The two notes, which vary as slightly in tone as two taps of a hammer on an anvil delivered with equal force on the same spot, are emitted with great vigour and spirit, as if the little creature’s whole heart was in the performance, and repeated several times without a pause. This is the whole song, and, when not engaged in uttering it, the singer is incessantly moving about in pursuit of small insects and their larvæ, now searching for them in the small twigs and buds, after the manner of the titmice, and at times capturing them on the wing. Meanwhile the song is repeated at frequent intervals from morning until dark. It is not suspended, as in the case of most of the warblers, after the young have been hatched, but continues throughout the summer and autumn, when it degenerates somewhat in character, the sound losing the little musical quality it originally possessed.

The nest is made in the ground, a hedgebank being the situation preferred, and is round and domed, with an opening at the side. Dry grass, leaves, and moss are the materials used in its construction, the cavity being plentifully lined with feathers. The eggs are six, pure white, spotted and speckled with brown and brownish purple.

Willow-Wren.
Phylloscopus trochilus.

Upper plumage bright olive-green; a narrow streak of yellow over the eye; under parts yellowish white, palest in the middle; feathers of the legs yellow. Length, nearly five inches.


The willow-wren, or willow-warbler, is one of the earliest of our summer songsters to arrive, usually following the chiffchaff—which it resembles in size and general appearance—by a few days. During the last week of March, if the weather be not too cold, its delicate strain may be heard in sheltered situations in the southern parts of England, and by the second week in April it is one of the most frequently heard songs throughout the length and breadth of the land. Not only is this species very much more generally diffused than its two nearest relations—the chiffchaff and wood-wren—but it is met with in a much greater variety of situations—on commons, in hedgerows, gardens, woods, and plantations. Yet, in spite of its abundance and wide distribution, it is nowhere a familiar bird to the country people; the small, delicate voice does not compel attention and is well-nigh lost in the summer concert that has so many loud, jubilant strains in it.

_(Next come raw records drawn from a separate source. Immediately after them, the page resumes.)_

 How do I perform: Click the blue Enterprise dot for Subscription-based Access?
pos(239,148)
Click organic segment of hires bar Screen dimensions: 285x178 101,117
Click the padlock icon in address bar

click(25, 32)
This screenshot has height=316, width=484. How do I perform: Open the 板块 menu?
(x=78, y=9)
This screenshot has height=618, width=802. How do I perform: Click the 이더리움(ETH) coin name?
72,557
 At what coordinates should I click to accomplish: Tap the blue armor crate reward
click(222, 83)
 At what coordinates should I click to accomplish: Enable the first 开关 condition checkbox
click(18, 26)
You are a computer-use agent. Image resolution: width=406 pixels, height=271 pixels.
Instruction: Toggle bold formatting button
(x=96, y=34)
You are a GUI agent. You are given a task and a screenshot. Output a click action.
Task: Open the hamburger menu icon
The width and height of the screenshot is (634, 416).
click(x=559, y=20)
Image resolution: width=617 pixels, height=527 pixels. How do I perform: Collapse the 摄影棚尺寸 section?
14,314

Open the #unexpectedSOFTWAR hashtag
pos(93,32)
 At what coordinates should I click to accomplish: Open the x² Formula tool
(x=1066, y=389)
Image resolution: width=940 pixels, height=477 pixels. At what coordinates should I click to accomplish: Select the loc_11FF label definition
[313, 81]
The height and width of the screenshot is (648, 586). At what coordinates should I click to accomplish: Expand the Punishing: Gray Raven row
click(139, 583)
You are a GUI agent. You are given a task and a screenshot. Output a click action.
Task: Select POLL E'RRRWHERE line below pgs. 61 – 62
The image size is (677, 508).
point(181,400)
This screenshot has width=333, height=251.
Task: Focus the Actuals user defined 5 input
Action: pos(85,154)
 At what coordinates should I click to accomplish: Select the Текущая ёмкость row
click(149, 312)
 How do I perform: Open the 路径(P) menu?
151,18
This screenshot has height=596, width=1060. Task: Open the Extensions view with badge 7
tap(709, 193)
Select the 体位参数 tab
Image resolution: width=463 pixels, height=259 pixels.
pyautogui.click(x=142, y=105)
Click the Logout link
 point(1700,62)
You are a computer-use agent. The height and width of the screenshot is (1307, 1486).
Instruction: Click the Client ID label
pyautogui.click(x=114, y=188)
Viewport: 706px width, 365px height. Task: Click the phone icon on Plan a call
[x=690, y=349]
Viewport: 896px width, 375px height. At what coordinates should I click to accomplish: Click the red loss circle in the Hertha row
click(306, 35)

The willow-wren is a pretty little bird, although without any bright colour in its plumage, which at a short distance looks of a soft greenish yellow tint. He is best seen when the trees are opening their buds, before the thickening foliage hides his tiny, restless, flitting form from sight. He is the least shy of the warblers, his trustfulness being in strong contrast to the suspicious manner and love of concealment of the blackcap and whitethroat. He will unconcernedly continue his hunt for minute insects, and utter his melody at intervals, within a few feet of a person, sitting or standing, quietly observing him. The song, although a small one, both as to duration and power, has a singular charm: not merely the charm of association experienced in a voice long absent and heard once more—a voice of the spring, that comes before the loud call of the cuckoo and the familiar, joyous twitter of the swallow; it is in itself a beautiful sound, one of the sweetest bird-songs heard in our country. ‘A song which is unique among British birds,’ says Mr. Warde Fowler, whose description of it is, perhaps, the most perfect which we have. ‘Beginning with a high and tolerably full note, he drops it both in force and pitch in a cadence short and sweet, as though he were getting exhausted with the effort.... This cadence is often perfect; by which I mean that it descends gradually, not, of course, on the notes of our musical scale, ... but through fractions of one, or perhaps two, of our tones, and without returning upward at the end; but still more often, and especially, as I fancy, after they have been here a few weeks, they take to finishing with a note nearly as high in pitch as that with which they began.’

After this it is interesting to read Mr. J. Burroughs’s impressions of the willow-wren’s song. He writes: ‘The most melodious strain I heard, and the only one that exhibited to the full the best qualities of the American songsters, proceeded from a bird quite unknown to fame—in the British Islands, at least. I refer to the willow-warbler.... White says it has a “sweet, plaintive note,” which is but half the truth. It has a long, tender, delicious warble, not wanting in strength and volume, but eminently pure and sweet—the song of the chaffinch refined and idealised.... The song is, perhaps, in the minor key, feminine and not masculine, but it touches the heart.

‘That strain again; it had a dying fall.’

‘The song of the willow-warbler has a dying fall; no other bird-song is so touching in this respect. It mounts up round and full, then runs down the scale, and expires upon the air in a gentle murmur.’